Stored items
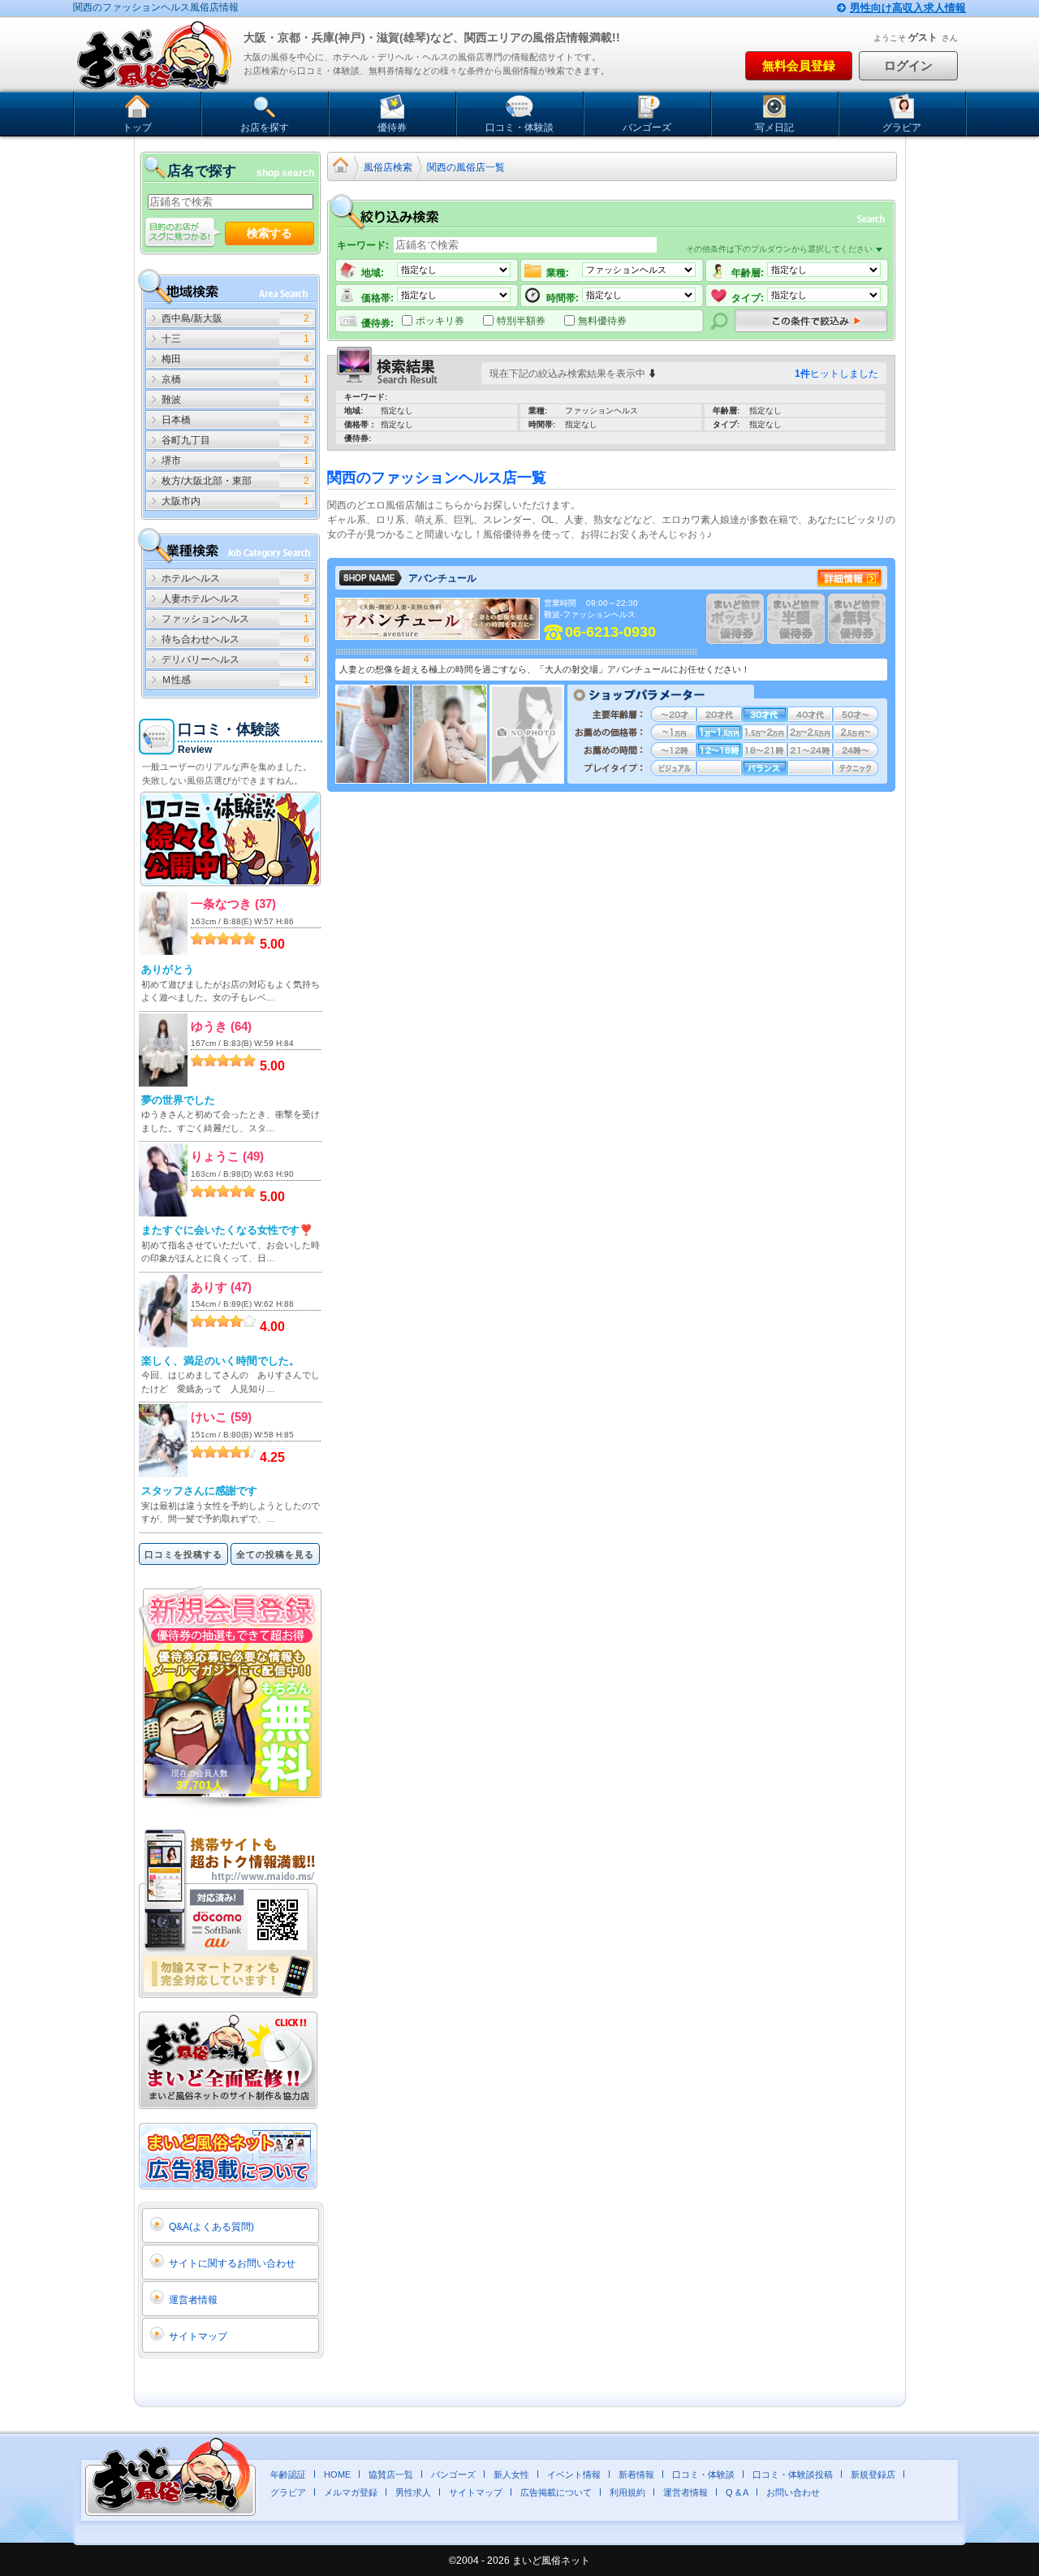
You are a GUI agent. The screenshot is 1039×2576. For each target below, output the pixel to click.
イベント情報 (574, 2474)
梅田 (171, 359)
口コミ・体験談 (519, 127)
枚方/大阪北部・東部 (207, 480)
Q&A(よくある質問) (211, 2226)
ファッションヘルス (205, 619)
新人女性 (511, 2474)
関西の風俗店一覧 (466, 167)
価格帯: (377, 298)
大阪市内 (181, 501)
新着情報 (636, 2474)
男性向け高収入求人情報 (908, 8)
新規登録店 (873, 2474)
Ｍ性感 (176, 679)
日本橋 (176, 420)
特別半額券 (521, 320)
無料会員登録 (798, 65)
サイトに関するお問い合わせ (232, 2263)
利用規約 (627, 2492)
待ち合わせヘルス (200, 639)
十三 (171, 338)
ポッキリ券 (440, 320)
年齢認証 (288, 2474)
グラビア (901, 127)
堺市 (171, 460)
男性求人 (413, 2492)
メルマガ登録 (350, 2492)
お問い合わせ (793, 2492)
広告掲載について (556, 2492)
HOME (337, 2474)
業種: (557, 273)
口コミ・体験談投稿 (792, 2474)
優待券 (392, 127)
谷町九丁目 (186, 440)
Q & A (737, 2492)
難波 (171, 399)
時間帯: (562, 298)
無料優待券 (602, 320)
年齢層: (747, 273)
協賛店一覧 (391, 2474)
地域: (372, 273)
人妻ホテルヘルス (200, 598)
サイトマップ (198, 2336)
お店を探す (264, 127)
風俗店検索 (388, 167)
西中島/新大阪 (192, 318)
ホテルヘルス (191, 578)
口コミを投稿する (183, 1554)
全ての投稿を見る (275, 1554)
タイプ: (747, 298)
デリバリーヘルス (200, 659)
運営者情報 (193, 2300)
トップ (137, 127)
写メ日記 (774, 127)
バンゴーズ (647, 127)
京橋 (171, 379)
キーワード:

## Assignment
Your job is to copy each entry exactly as written; the pictures do not go in.

## Reply to the exercise
You are a GUI agent. The screenshot is 1039×2576. For each target below, output the pixel to click.
イベント情報 (574, 2474)
梅田 (171, 359)
口コミ・体験談 (519, 127)
枚方/大阪北部・東部 (207, 480)
Q&A(よくある質問) (211, 2226)
ファッションヘルス (205, 619)
新人女性 (511, 2474)
関西の風俗店一覧 (466, 167)
価格帯: (377, 298)
大阪市内 (181, 501)
新着情報 (636, 2474)
男性向け高収入求人情報 (908, 8)
新規登録店 (873, 2474)
Ｍ性感 (176, 679)
日本橋 (176, 420)
特別半額券 (521, 320)
無料会員登録 (798, 65)
サイトに関するお問い合わせ (232, 2263)
利用規約 (627, 2492)
待ち合わせヘルス (200, 639)
十三 (171, 338)
ポッキリ券 (440, 320)
年齢認証 (288, 2474)
グラビア (901, 127)
堺市 (171, 460)
男性求人 (413, 2492)
メルマガ登録 (350, 2492)
お問い合わせ (793, 2492)
広告掲載について (556, 2492)
HOME (337, 2474)
業種: (557, 273)
口コミ・体験談投稿 (792, 2474)
優待券 (392, 127)
谷町九丁目 (186, 440)
Q & A (737, 2492)
難波 (171, 399)
時間帯: (562, 298)
無料優待券 (602, 320)
年齢層: (747, 273)
協賛店一覧 (391, 2474)
地域: (372, 273)
人妻ホテルヘルス (200, 598)
サイトマップ (198, 2336)
お店を探す (264, 127)
風俗店検索 (388, 167)
西中島/新大阪 (192, 318)
ホテルヘルス (191, 578)
口コミを投稿する (183, 1554)
全ての投稿を見る (275, 1554)
タイプ: (747, 298)
デリバリーヘルス (200, 659)
運営者情報 (193, 2300)
トップ (137, 127)
写メ日記 (774, 127)
バンゴーズ (647, 127)
京橋 (171, 379)
キーワード:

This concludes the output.